Insurance-Linked Securities
Insurance-linked securities (ILS) are financial instruments whose value and investment returns are tied to insurance or reinsurance risk events — most commonly natural catastrophes — allowing insurance companies to transfer peak risk to capital markets and giving institutional investors access to a risk premium that has historically exhibited low correlation with traditional asset classes.
Insurance-linked securities emerged as a meaningful asset class in the mid-1990s following Hurricane Andrew (1992) and the Northridge earthquake (1994), both of which revealed that the traditional reinsurance market lacked sufficient capacity to absorb the largest foreseeable U.S. catastrophe losses. The ILS market was conceived as a way to tap the far larger global capital markets — estimated in the tens of trillions of dollars — to supplement reinsurance capacity.

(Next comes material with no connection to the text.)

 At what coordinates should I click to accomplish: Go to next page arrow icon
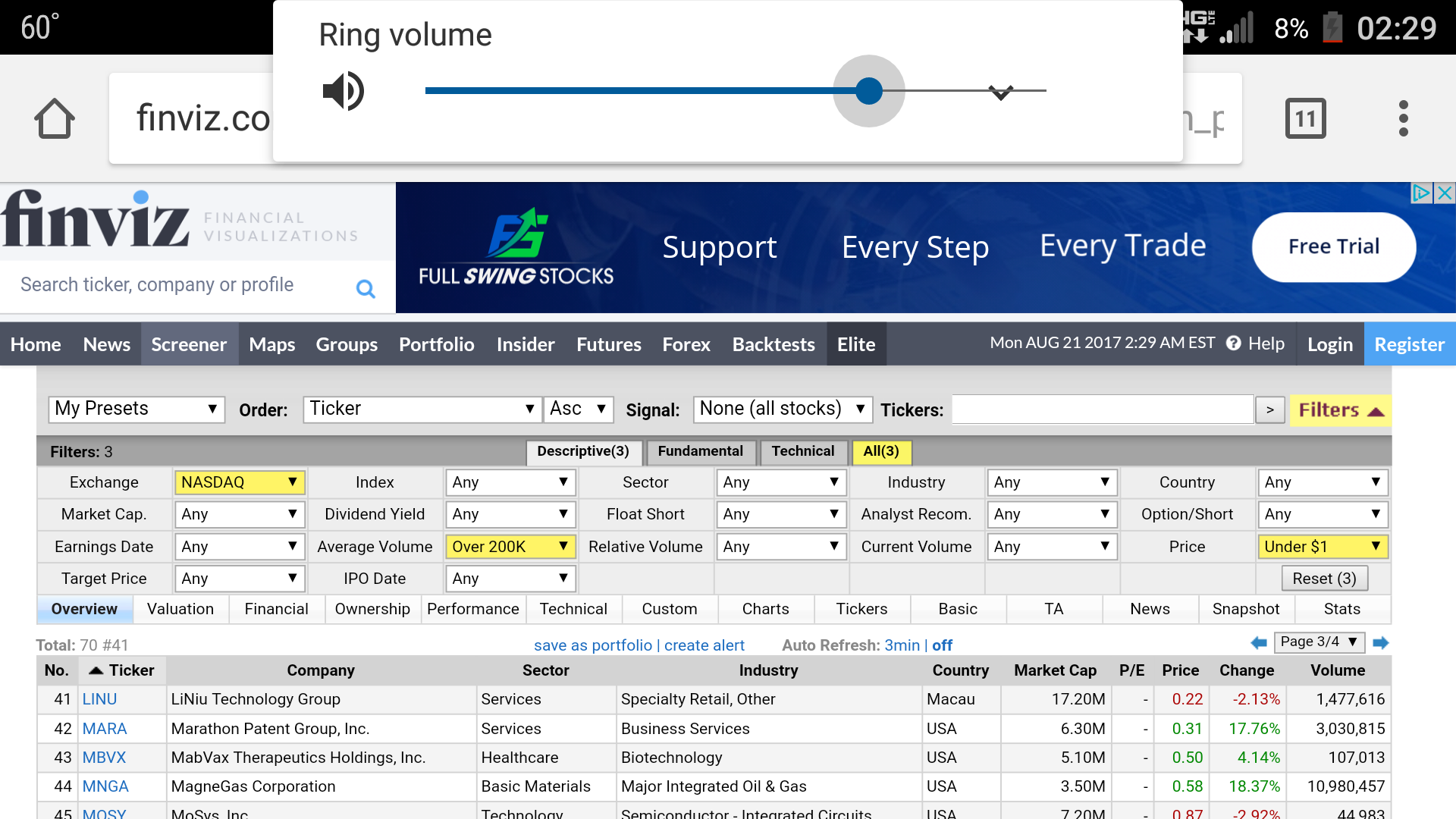coord(1381,643)
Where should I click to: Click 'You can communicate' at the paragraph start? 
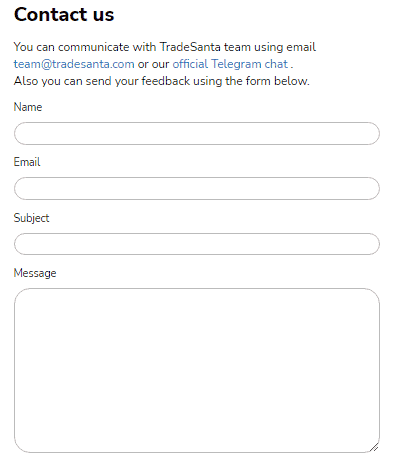71,47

Catastrophe bonds, commonly called cat bonds, are the most prominent ILS instrument. In a typical cat bond transaction, a special purpose reinsurer (SPR) issues notes to capital market investors and invests the proceeds in high-quality collateral. The SPR simultaneously enters a reinsurance contract with a ceding insurer. If a defined catastrophic event occurs and triggers the bond — typically measured by industry insured losses exceeding a threshold (industry loss trigger), parametric indices such as wind speed or earthquake magnitude (parametric trigger), or the cedent's own actual losses (indemnity trigger) — investors lose a portion or all of their principal, which is paid to the insurer. In the absence of a trigger, investors receive periodic coupon payments and return of principal at maturity.
Beyond cat bonds, the ILS market includes collateralized reinsurance, sidecars, and industry loss warranties (ILWs). Collateralized reinsurance involves private contracts between a cedent and a fully collateralized ILS fund that acts as a reinsurer. Sidecars are special purpose vehicles that participate proportionally in a named reinsurer's treaty portfolio, giving investors a leveraged or pure-play stake in the reinsurer's underwriting without the operational complexity of running a full reinsurance company.
For institutional investors, ILS offers several potential portfolio benefits. Historical correlation between cat bond returns and equity markets or fixed income markets has been low to near-zero in non-catastrophe years, as the triggers are geophysical events rather than economic cycles. However, investors must carefully assess basis risk — the risk that their trigger structure does not perfectly align with the cedent's actual losses — and model risk, given that catastrophe model outputs carry substantial uncertainty.
The global ILS market has grown to approximately $100 billion in outstanding risk capacity as of the mid-2020s, with the U.S. property catastrophe market remaining the dominant peril class. Dedicated ILS asset managers include Twelve Capital, Fermat Capital, Elementum Advisors, and several dedicated ILS desks within larger asset management platforms.